College rankings traditionally operate the same way that Facebook and “The Social Network” do—making profit through social perception and reputation. Colleges known as the “top schools” get better applicants, which makes them into more selective, better schools. The job market responds accordingly. Alumni money filters back. And the top schools then repeat the cycle, starting from the top. Thus, the reason top schools are top schools is because they are top schools.

When U.S. News and World Report began ranking schools in 1983, the only criteria on which colleges were judged was reputation: what other colleges thought of one another. It was only in recent decades that the magazine tried to make it more “objective,” using other criteria for their rankings such as retention rates (weighted as 22.5 percent), faculty resources (20 percent), student selectivity (12.5 percent), financial resources (10 percent), graduation rate (7.5 percent) and alumni giving rate (5 percent).

At the end of the day though, the rankings really amount to a pseudo-objective reflection of subjective reputation. “Reputation” is still given a large weight in the rankings (22.5 percent). Furthermore, a 2009 study proved that the rankings themselves actually affect schools’ perception of one another. Thus, the rankings affect their own criteria by increasing the reputation scores for schools they already rated highly. This pattern also affects student selectivity and alumni giving rates—higher-level students apply to schools based on U.S. News rankings, and employers give high salaries to alumni from these schools. If that weren’t enough, the already affected alumni giving rate then affects another category: financial resources.

So, the rankings too get caught in a cycle of making “objectively better” schools even more objectively better, and nothing seems to change. In fact, one 2001 paper claimed that only 10 percent of changes in U.S. News and World rankings are due to changes in the quality of the schools; the rest are because of shifts in ranking criteria.
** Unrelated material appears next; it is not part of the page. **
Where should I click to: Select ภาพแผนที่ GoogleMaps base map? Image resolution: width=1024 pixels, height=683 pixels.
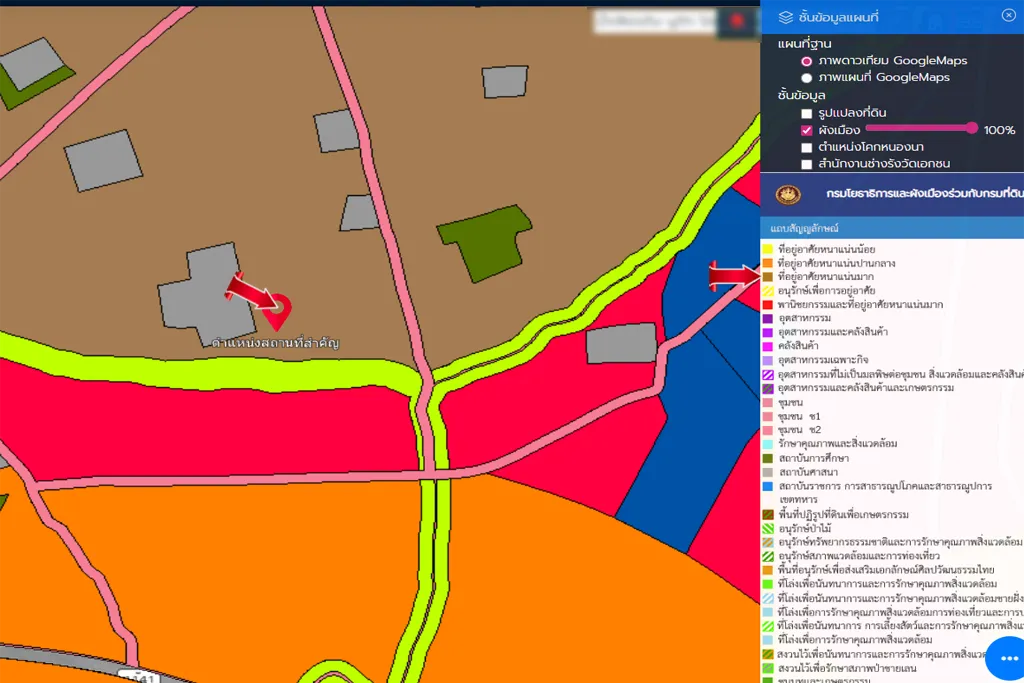(806, 78)
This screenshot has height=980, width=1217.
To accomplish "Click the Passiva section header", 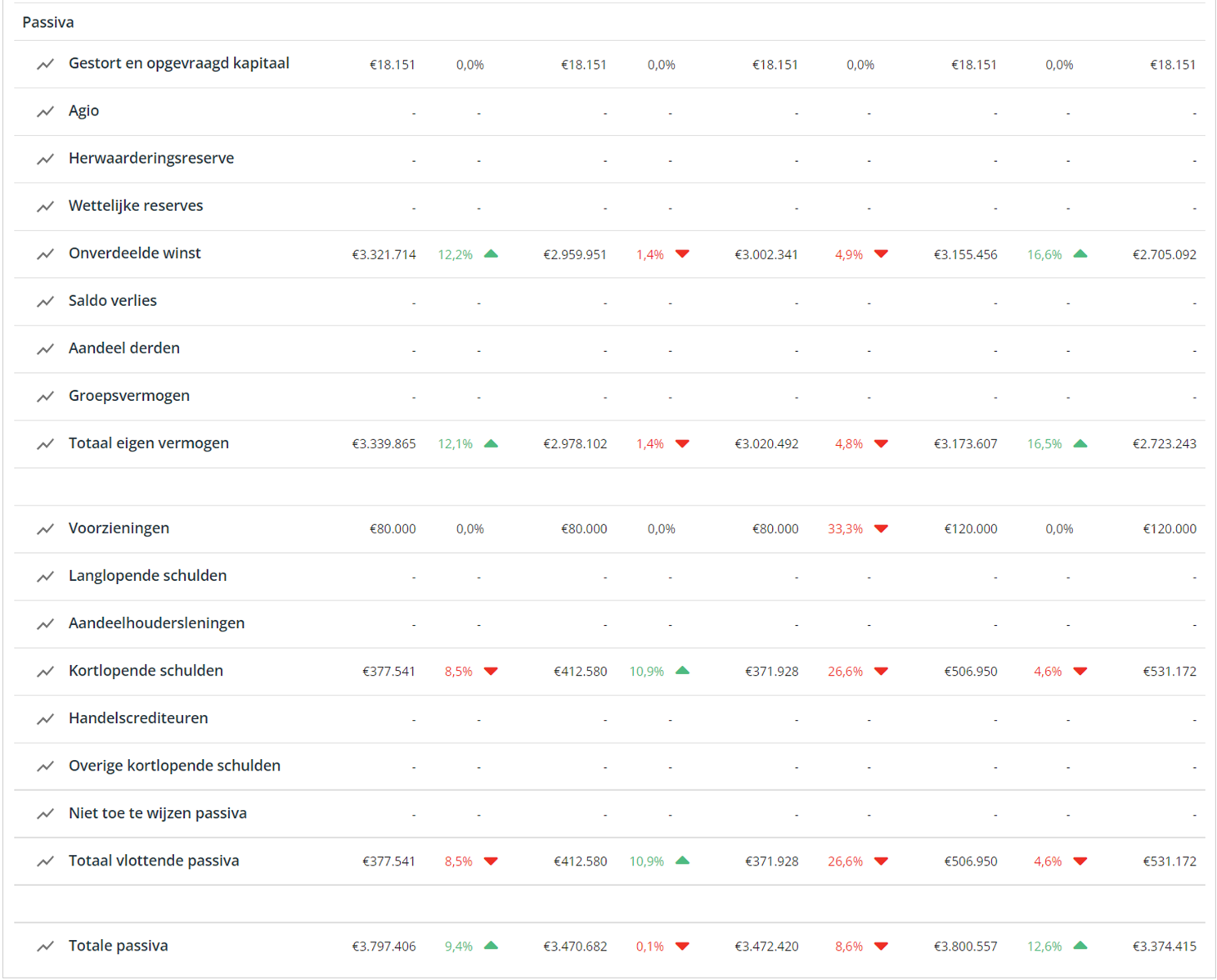I will click(48, 22).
Although Harvard lost its top spot, it really doesn’t have to worry—it’s subjectively, objectively a top school. And because of that, it will stay that way on any mainstream scale. But what will be lost is any insightful description of the qualitative experience that being a student for four years provides, which no reputation in a social network of schools can reflect.
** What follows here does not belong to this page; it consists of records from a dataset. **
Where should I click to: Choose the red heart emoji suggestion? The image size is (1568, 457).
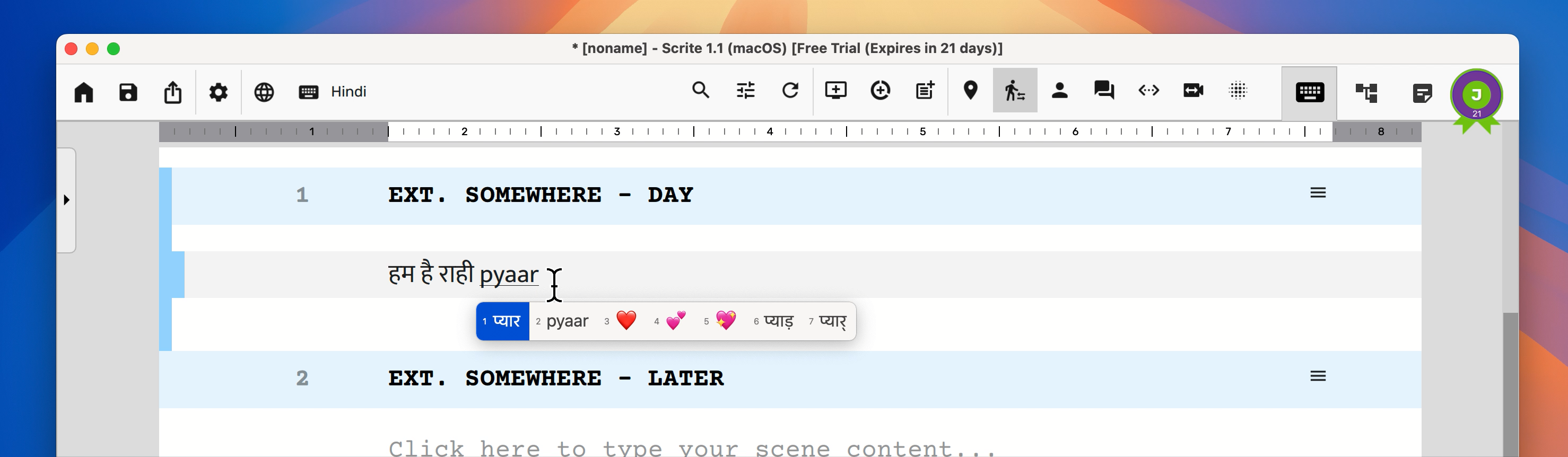click(620, 321)
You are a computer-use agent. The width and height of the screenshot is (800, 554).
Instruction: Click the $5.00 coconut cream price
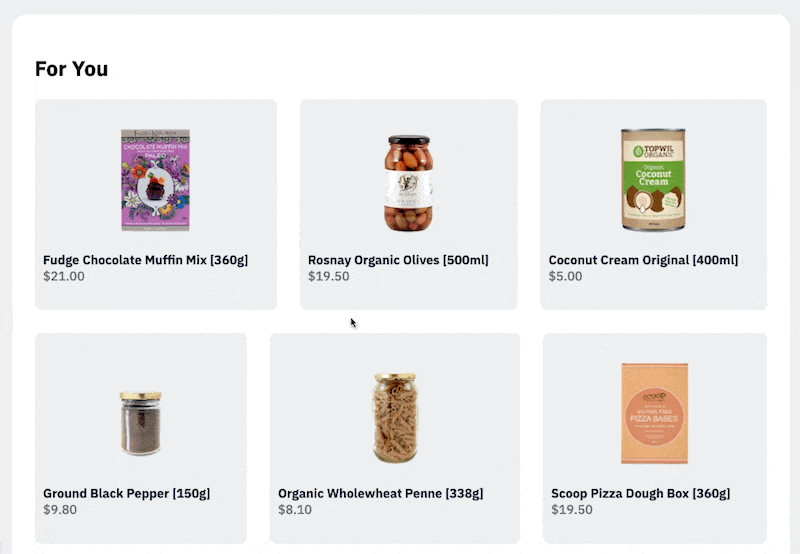pyautogui.click(x=565, y=276)
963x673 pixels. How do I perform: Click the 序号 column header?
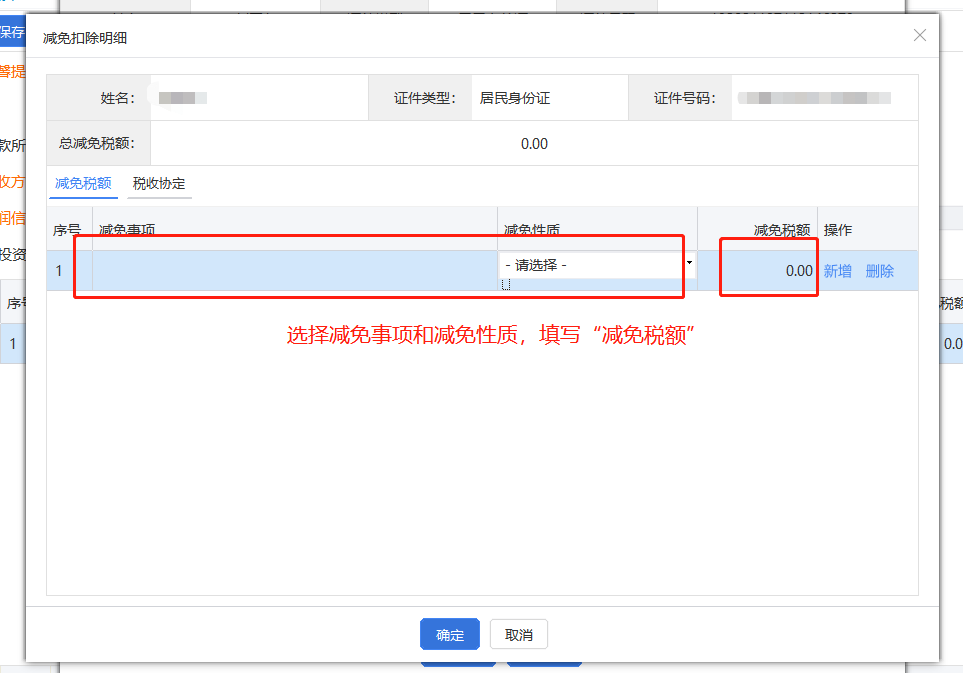point(67,230)
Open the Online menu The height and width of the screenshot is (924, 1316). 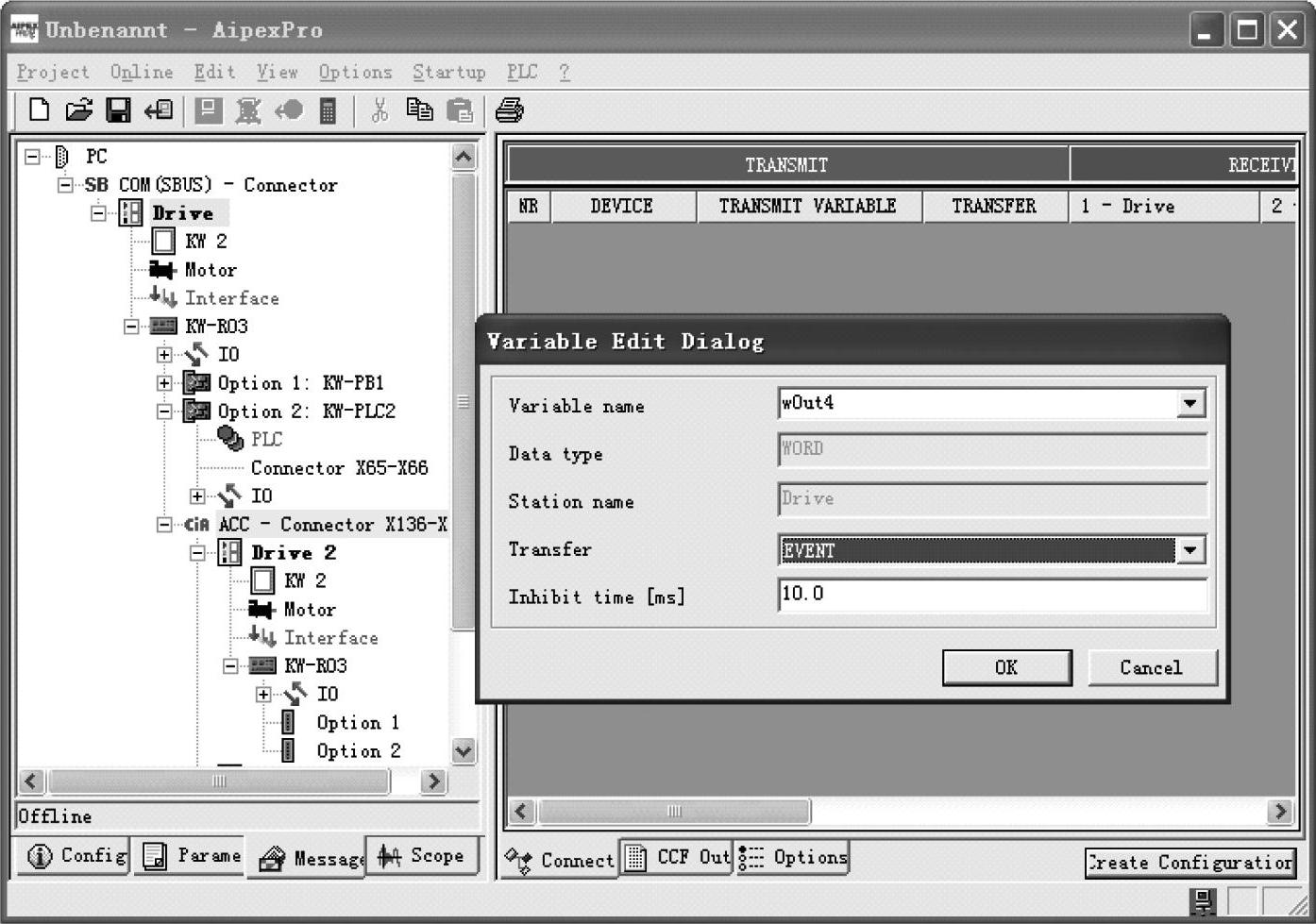coord(142,73)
Just as there is more to say about Harvard’s social life than the quantity of its final clubs and there was more to me in 2008 than being a churro, there is much more to say about Harvard’s education than what other people think of it. Most applicants and employers probably already know that. Based on the numbers though, I’m not sure that they know exactly how much more there really is.

But to help out just a bit, I’ll tell you my feeling towards my year or so of education here:

That’s amore.

Dashiell F. Young-Saver ’16, a Crimson editorial writer, is an English concentrator in Winthrop House. His column appears on alternate Wednesdays.